Paylaş
PAMUK sıradan bir ürün değil. Öyle ki, bugün Türkiye’de 50 milyar dolarlık iç ve dış tekstil - konfeksiyon ticaretinin yaklaşık yüzde 40’ı pamuktan kaynaklanıyor. Nitekim dün yaptığım telefon görüşmesinde Ege Tekstil ve Hammaddeleri İhracatçıları Birliği Başkanı Sabri Ünlütürk, “Türkiye pamuktan vazgeçemez, üretimi mutlaka artırmalıyız” ifadesini kullandı. Diğer yandan, başta İzmir Ziraat Odası Başkanı Sedat Köse ve Aydın Ziraat Odası Başkanı Rıza Posacı olmak üzere bölgedeki bütün çiftçi temsilcileri pamuğun önemine dikkat çekiyor. Ege Çiftçiler Derneği Başkanı Dr. Hulusi Tanman ve İzmir Tarım Grubu Başkanı Sumer Tömek Bayındır ise pamuğun Ege tarımının denge unsuru olduğunun özellikle altını çiziyor. Tariş Pamuk Birliği Başkanı Beliğ Azbazdar’a göre, pamuk dokuma, iplik ve yağ sanayilerinin yanısıra birçok sektörün hammadde kaynağı durumunda. Tanınmış bilim insanları Prof. Dr. Ünal Evcim ile Prof. Dr. Ediz Ulusoy da pamuğun tarım ve tarımsal sanayide önemli bir istihdam deposu işlevi gördüğünü söylüyor.
Bu hafta sektörün üst organı olan Ulusal Pamuk Konseyi (UPK) Başkanı Barış Kocagöz ile uzun bir görüşme yaptım. Sökeli önder çiftçi Kocagöz, aynı zamanda İzmir Ticaret Borsası’nın da başkan yardımcısı..
Ekim alanı artışı
UPK Başkanı, ‘pamuk ekimi 20 Mayıs’a kadar tamamlanır’ diyor. Bölgede üretim alanlarının yüzde 45, Türkiye genelinde ise yüzde 50’nin üzerinde genişlemesi bekleniyor. Barış Kocagöz, üretimin 150 bin tonu Ege’de olmak üzere 700 bin tona çıkacağını tahmin ediyor. Yani geçen yıla oranla üretimde yüzde 50 dolayında artış olacak. Bu tabii önemli bir gelişme, ancak yeterli değil. Çünkü sanayinin bu yıl 1.5 milyon ton ürüne ihtiyaç duyması söz konusu. Peki aradaki fark ne olacak?
Fiyatlar ve ithalat
Kocagöz, “işin tuhaf tarafı şu” diyor; “Dünyada pamuk fiyatları son dönemde yüzde 100’ün üzerinde arttı. Bu hem çiftçi, hem de sektör açısından olumlu oldu. Fakat şimdi bugüne kadar ortalama 1 milyar dolarlık ithalat yapan Türkiye, yeni fiyatlarla 2.5 milyar dolar dışarıya para ödeyecek.”

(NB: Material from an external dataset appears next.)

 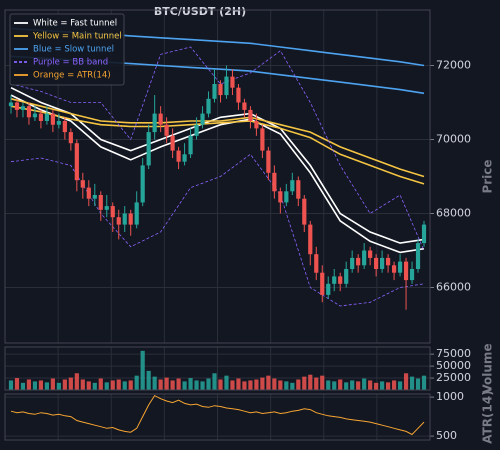 What do you see at coordinates (488, 368) in the screenshot?
I see `axis-title: Volume` at bounding box center [488, 368].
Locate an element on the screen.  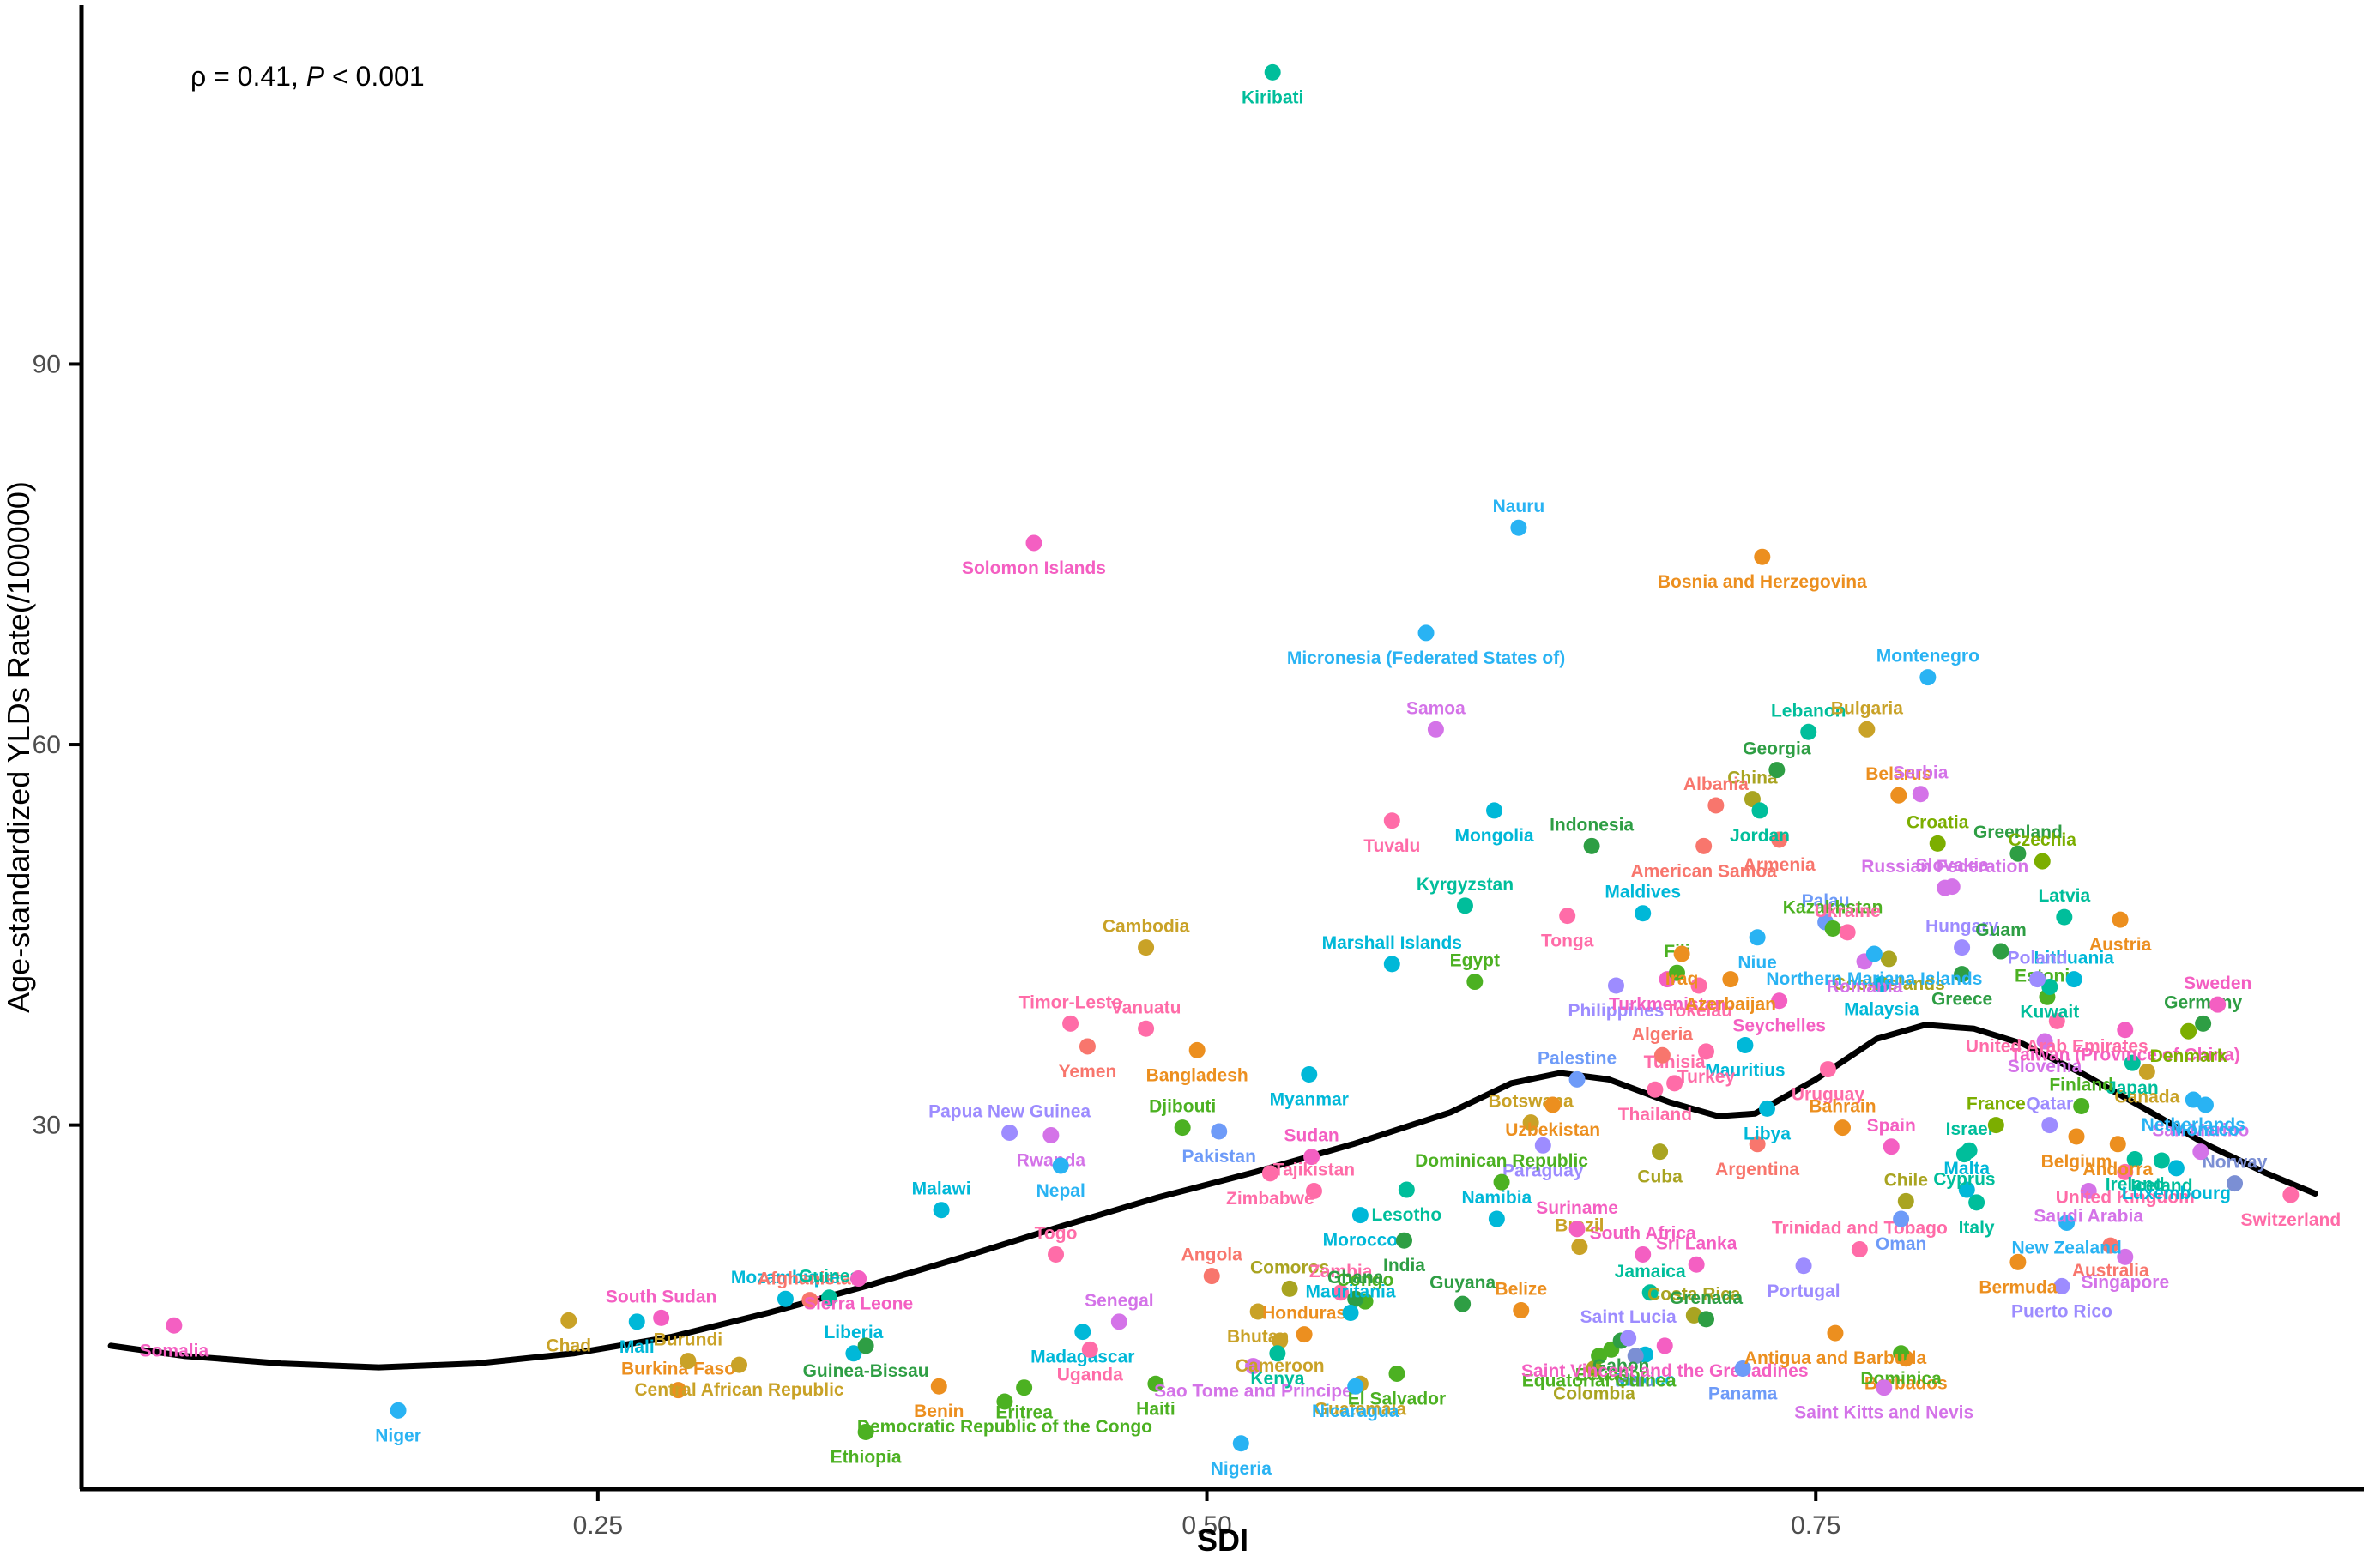
data-point-label: Solomon Islands is located at coordinates (1034, 568).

Anlaşılır gibi değil. Bir yandan dünyanın en kaliteli pamuklarından birini üstelik tüm ithalatı karşılayacak biçimde üretme potansiyeline sahipsiniz, diğer yandan da geçen yılın 50 milyar dolarlık dış açığının (döviz gelir-gider farkı) yüzde 5’ini buraya harcayacaksınız.
TARİHİ FIRSAT
Barış Kocagöz’e göre 2011, ders yılı olmalı.700 bin ton üretim yeterli değil. Geleceğe yönelik bir hedef konulmalı. Öncelikle 1 milyon ton üretim hedefini belirleyelim. Pamuğu ‘Stratejik ürün’ ilan edelim. Büyük bir ekonomik katma değer zincirini yaratan pamuk üretimini artırmak için çiftçimizi cesaretlendirelim. Başta tekstil olmak üzere çok sayıda sektörün temel girdisi olan pamukta tarihi bir fırsat var, bunu kaçırmayalım.
42 KURUŞ PRİM AZ
Kocagöz, bu sezon mısır ve ayçiçeği üreticilerinin bile tarlalarını pamuk için hazırladığına dikkat çekip, pamuk fiyatlarının düşeceği yönündeki dedikoduların üreticinin şevkini kırmasına izin verilmemesini istiyor. Fiyatların üretimi desteklediği biçimindeki görüşü çok yerinde. Ancak hükümetin de prim yoluyla üretimi desteğe devam etmesi şart. Bu yüzden 3 yıldır süregelen 42 kuruşluk primin artırılması gerekiyor. Kocagöz, “En az enflasyon oranında artmalı” diyor.